RECORDS PROVIDED
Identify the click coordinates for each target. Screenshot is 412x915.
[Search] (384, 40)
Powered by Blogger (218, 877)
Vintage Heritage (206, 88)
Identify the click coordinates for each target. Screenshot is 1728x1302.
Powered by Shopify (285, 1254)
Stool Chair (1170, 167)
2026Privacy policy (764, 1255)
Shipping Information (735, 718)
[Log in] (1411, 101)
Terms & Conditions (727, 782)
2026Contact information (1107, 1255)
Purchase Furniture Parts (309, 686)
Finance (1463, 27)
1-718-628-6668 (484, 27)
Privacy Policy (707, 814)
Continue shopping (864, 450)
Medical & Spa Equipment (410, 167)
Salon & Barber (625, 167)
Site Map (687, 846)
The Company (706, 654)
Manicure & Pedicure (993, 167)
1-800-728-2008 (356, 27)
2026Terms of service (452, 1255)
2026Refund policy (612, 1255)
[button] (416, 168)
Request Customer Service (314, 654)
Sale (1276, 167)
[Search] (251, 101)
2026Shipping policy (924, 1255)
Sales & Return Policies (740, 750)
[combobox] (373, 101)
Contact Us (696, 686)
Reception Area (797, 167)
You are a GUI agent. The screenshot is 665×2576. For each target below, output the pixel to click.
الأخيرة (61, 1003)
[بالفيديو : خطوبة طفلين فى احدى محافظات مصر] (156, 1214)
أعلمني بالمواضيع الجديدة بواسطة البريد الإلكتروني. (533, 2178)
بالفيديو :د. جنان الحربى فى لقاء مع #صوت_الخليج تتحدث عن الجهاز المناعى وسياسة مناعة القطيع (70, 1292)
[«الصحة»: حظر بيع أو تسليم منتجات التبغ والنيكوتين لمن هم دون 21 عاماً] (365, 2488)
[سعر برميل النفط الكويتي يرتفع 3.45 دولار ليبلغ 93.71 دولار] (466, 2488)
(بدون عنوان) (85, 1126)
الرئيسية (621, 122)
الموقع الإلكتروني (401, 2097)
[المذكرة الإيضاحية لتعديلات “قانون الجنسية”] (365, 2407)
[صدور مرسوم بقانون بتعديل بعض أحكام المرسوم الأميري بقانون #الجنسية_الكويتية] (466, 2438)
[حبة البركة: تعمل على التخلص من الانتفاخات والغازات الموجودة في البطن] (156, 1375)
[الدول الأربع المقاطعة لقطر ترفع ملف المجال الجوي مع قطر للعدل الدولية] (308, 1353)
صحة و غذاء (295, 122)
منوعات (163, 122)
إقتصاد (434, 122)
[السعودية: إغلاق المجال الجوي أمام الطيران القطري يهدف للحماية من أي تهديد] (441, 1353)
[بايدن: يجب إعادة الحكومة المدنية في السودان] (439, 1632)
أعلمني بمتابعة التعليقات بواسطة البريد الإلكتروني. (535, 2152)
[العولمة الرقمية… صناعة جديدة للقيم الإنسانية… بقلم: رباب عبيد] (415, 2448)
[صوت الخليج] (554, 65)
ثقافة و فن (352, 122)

ACTIVITY
Begin at the line that has "عاماً] (365, 2488)" in the entries above; stop after the line that has "[الدول الأربع المقاطعة". Transcribe exactly those lines and no others.

EXERCISE OUTPUT
[«الصحة»: حظر بيع أو تسليم منتجات التبغ والنيكوتين لمن هم دون 21 عاماً] (365, 2488)
[سعر برميل النفط الكويتي يرتفع 3.45 دولار ليبلغ 93.71 دولار] (466, 2488)
(بدون عنوان) (85, 1126)
الرئيسية (621, 122)
الموقع الإلكتروني (401, 2097)
[المذكرة الإيضاحية لتعديلات “قانون الجنسية”] (365, 2407)
[صدور مرسوم بقانون بتعديل بعض أحكام المرسوم الأميري بقانون #الجنسية_الكويتية] (466, 2438)
[حبة البركة: تعمل على التخلص من الانتفاخات والغازات الموجودة في البطن] (156, 1375)
[الدول الأربع المقاطعة لقطر ترفع ملف المجال الجوي مع قطر للعدل الدولية] (308, 1353)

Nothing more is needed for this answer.